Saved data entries
============

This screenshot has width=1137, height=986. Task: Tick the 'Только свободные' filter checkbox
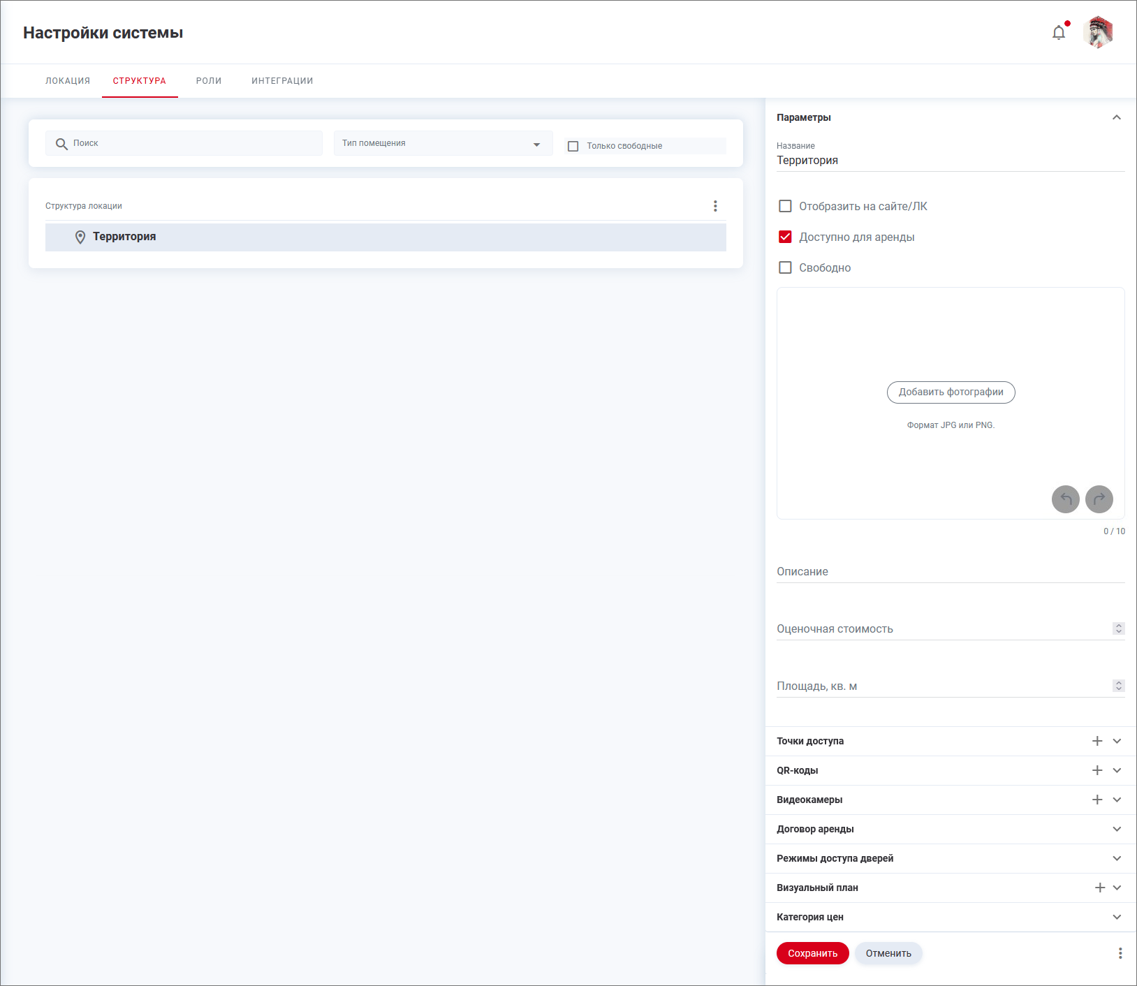(x=573, y=146)
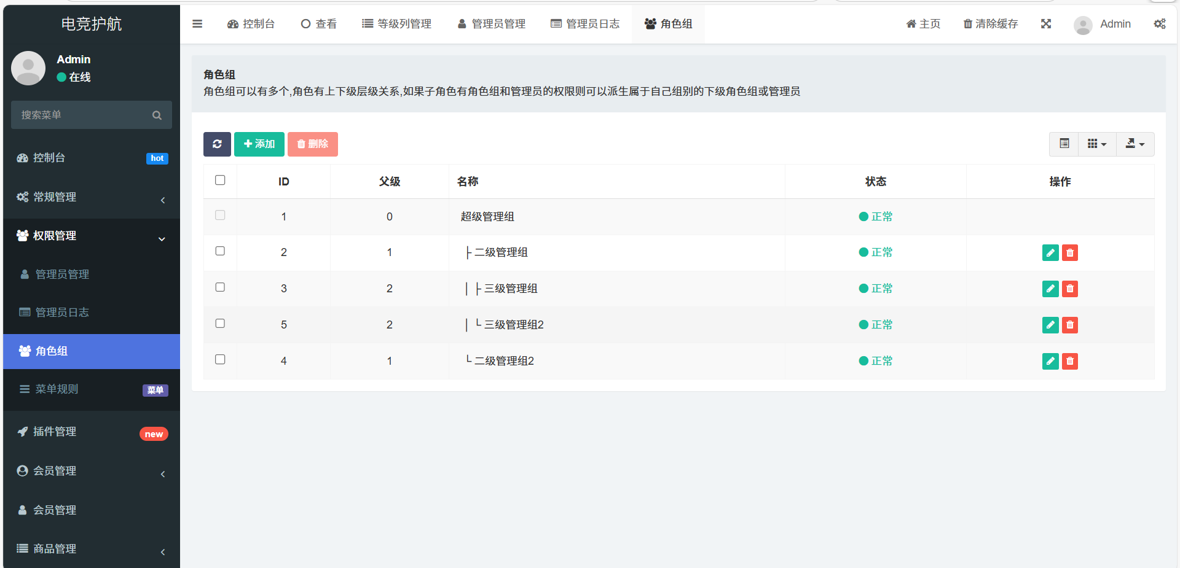
Task: Click the hamburger sidebar toggle icon
Action: pos(197,24)
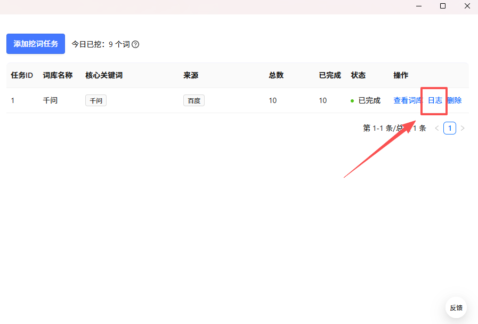Select page 1 in the pagination
This screenshot has height=324, width=478.
450,128
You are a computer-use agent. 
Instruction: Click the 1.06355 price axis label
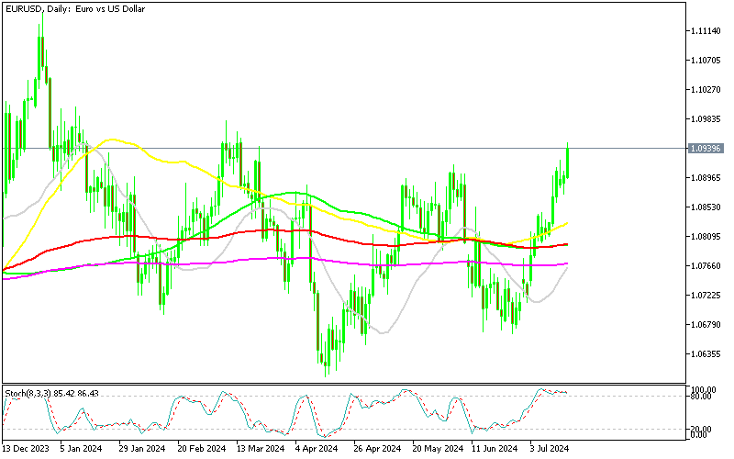[707, 353]
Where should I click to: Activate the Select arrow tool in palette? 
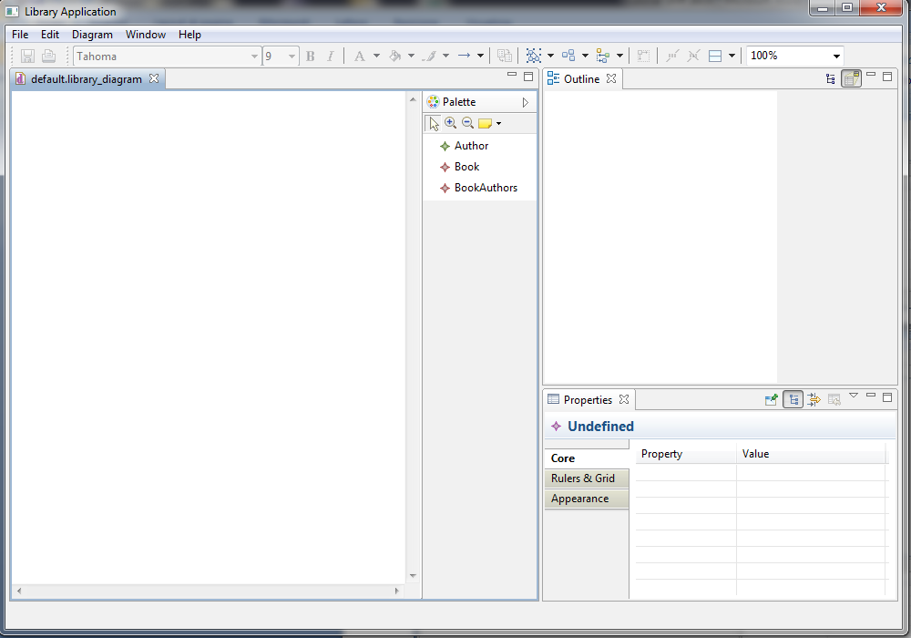[x=434, y=123]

============

#### [Exercise instructions]
Word for word, restate the records shown above, minus the pictures.

#### [Response box]
This screenshot has width=1137, height=986. Task: Tick the 'Только свободные' filter checkbox
(x=573, y=146)
Task: Click the hamburger sidebar toggle icon
Action: pos(197,24)
Select page 1 in the pagination
This screenshot has height=324, width=478.
450,128
You are a computer-use agent. 
Instruction: Click the 1.06355 price axis label
[707, 353]
Where should I click to: Activate the Select arrow tool in palette? 
[x=434, y=123]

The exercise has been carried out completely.